Retype the part of the comment thread below starting at "Sorry, O/T but" and ending at "are AGW supporters.".

▸ TEXT:
***

If you go to http://www.swpc.noaa.gov/alerts/solar_indices.html
you’ll see that the Neutron Monitor flux % of background for yesterday was 99.9%. The day before that is was 100.1%. All this means is that the cosmic ray flux is just where is should be consistent with no [or almost no] solar cycle modulation. It is at the long-term background. In spite of the ‘protective bubble being smaller’.
Leif,
I appreciate the response. I read your posts and take them seriously. No disrespect was ever intended. Thanks for frequenting these message boards and weighing in on the articles. Everyone else seemed to know who you were, so I figured I’d ask.
nanny,
many physical phenomena (including Newton’s law of universal gravitation, radiation, and acoustics) vary inversely with the radius (distance) squared. the r^2 term usually has to do with the fact that the surface area of a sphere is 4*Pi*r^2, so whenever a spherical area term is used, 1/r^2 will be in the equation.
Sorry, O/T but I can’t find an e-mail address to send this to:
Interesting story about North Greenland shoreline. http://www.sciencedaily.com/releases/2008/10/081020095850.htm
Apparently, it was warmer 6000-7000 years ago than it is now. Of coruse, the scientist uphold the faith with
“Changes that took place 6000-7000 years ago were controlled by other climatic forces than those which seem to dominate today,” Astrid Lyså believes.
nanny_govt_sucks (13:03:19) :
Solar wind must comply with the inverse square law as it is expanding in a sphere. It does fluctuate though.
… Just because someone doesn’t accept every crackpot solar theory as fact it doesn’t automatically mean they are AGW supporters.
Which “crackpot solar theory” did you mean, John? Why the straw man? I thought only AGWers did that. Your original question “How much longer would global temperatures need to remain at current relatively high levels for you to be convinced that the sun is not, in fact, a major factor in short-term climate shifts” wasn’t a question at all but a statement, another common trick of AGWers. I mimmicked your question to show how ridiculous it was.
Leif, I have a question.
Stereo B is ~38 degrees behind earth in orbit. I believe that it’s final destination will be at 90 degrees behind earth and, with stereo A at 90 degrees in front of earth, will be able to show the entire sun surface.
My question — How will this affect the spot count?

***

▸ INFORMATION SUPPLIED:
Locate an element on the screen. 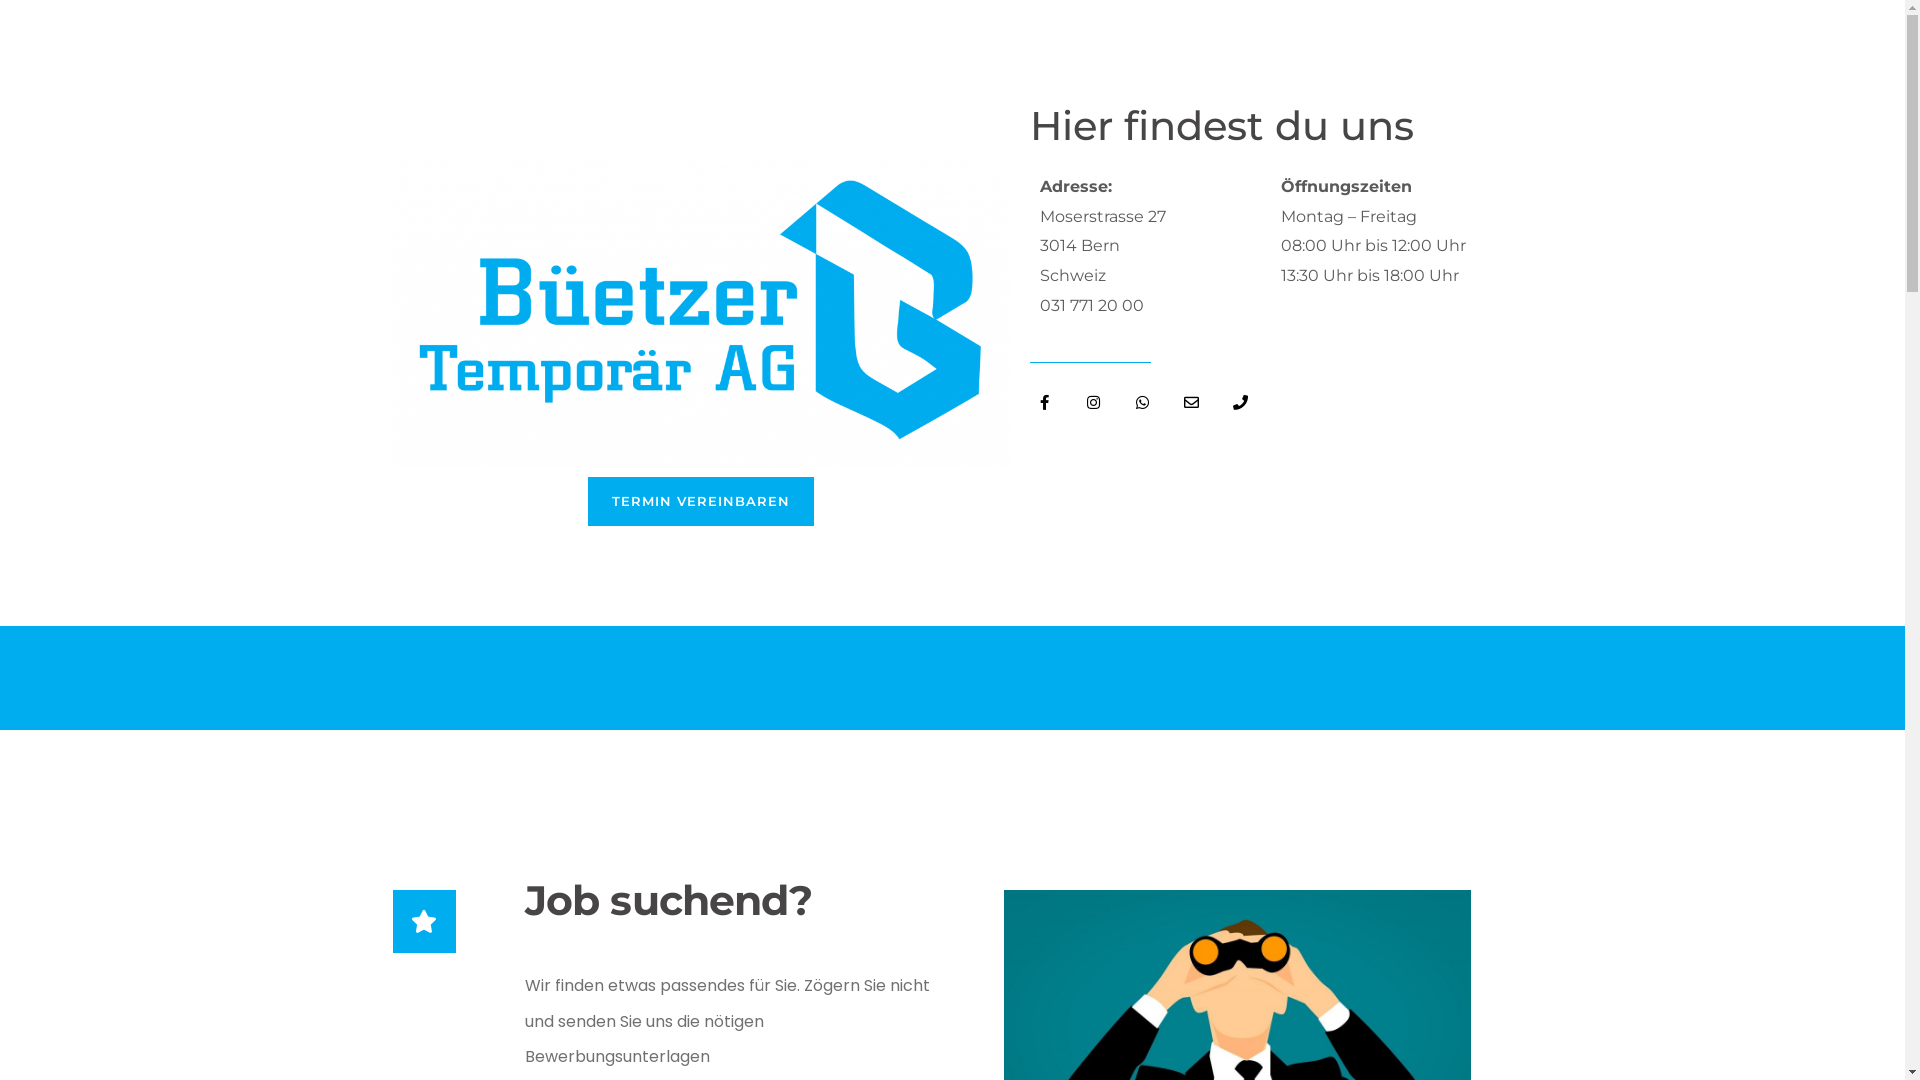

***

▸ TASK RESPONSE:
Sorry, O/T but I can’t find an e-mail address to send this to:
Interesting story about North Greenland shoreline. http://www.sciencedaily.com/releases/2008/10/081020095850.htm
Apparently, it was warmer 6000-7000 years ago than it is now. Of coruse, the scientist uphold the faith with
“Changes that took place 6000-7000 years ago were controlled by other climatic forces than those which seem to dominate today,” Astrid Lyså believes.
nanny_govt_sucks (13:03:19) :
Solar wind must comply with the inverse square law as it is expanding in a sphere. It does fluctuate though.
… Just because someone doesn’t accept every crackpot solar theory as fact it doesn’t automatically mean they are AGW supporters.